I want to emphasize that MicroPython is actually really great, especially on the ESP-32. I was pretty skeptical (having written both Arduino and ESP-IDF code) but after using it a bit, it solves a wide range of problems for me. I was surprised to see that interrupts in python actually can be fast enough to be useful, and it can control a number of the peripherals through DMA, which means you can often do stuff at hardware speeds w/ no CPU involvement. You also get a REPL and a real filesystem for free. And I know I can always take whatever I've written and transliterate it to ESP-IDF.

sen|3 years ago

I use a wide mix of ESP-WROOM-32, Lolin ESP-32-OLED (when I want on-board display), and all sorts of other random ones.

For all my home automation I use ESPHome and Home Assistant (20+ custom devices, plus however many light bulbs and Sonoffs and stuff).
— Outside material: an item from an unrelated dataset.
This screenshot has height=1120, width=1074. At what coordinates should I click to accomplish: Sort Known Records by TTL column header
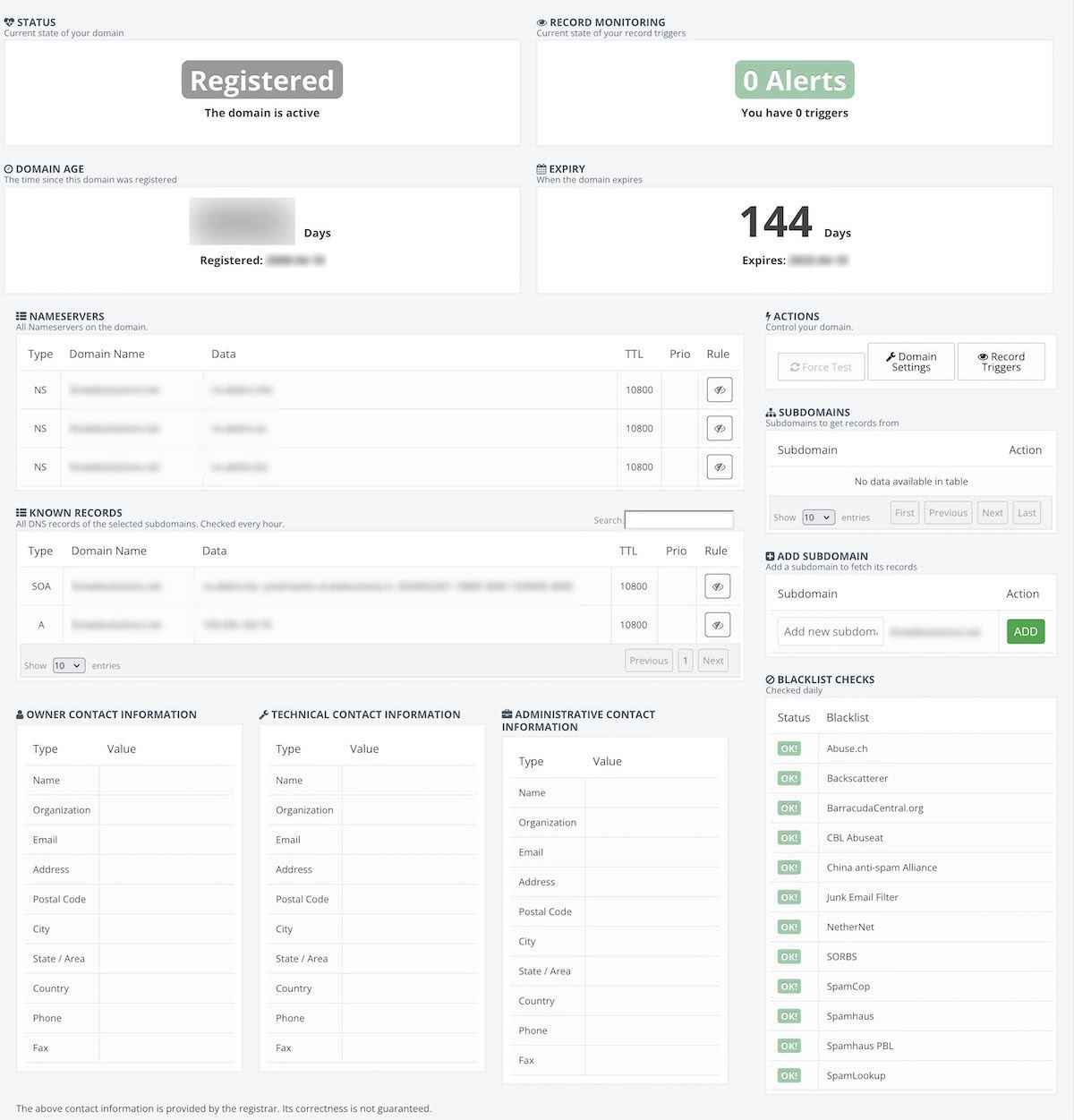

For tool chain I personally use Platform.IO in VSCode but I’ve done a fair few with Arduino IDE and it works in a pinch.

csstanton|3 years ago

Would you mind sharing some of the Home Assistant projects you’ve built? I have some ESP32-CAMs coming and plan to setup a cat box monitor.

phoehne|3 years ago

There are 2 flavors of the ESP, depending on model. The Xtensa cores and RISCV, go with the RISCV variant. The Xtensa variant requires you to use their compilers, which are derived from he ones provided by Cadence. There's a better path long-term for the RISCV cores to get tooling on par to what's available for ARM.

jononor|3 years ago

The Xtensa based ESP32 chips have upstream support in GCC, do they not?

trilbyglens|3 years ago

Toit is where it's at for esp32 projects. It runs on a VM system called Jag, which lets you basically deploy containers to an esp. It also handles updates via wifi, logging and all that, while giving you a terse language with quite a lot of packages to build things with.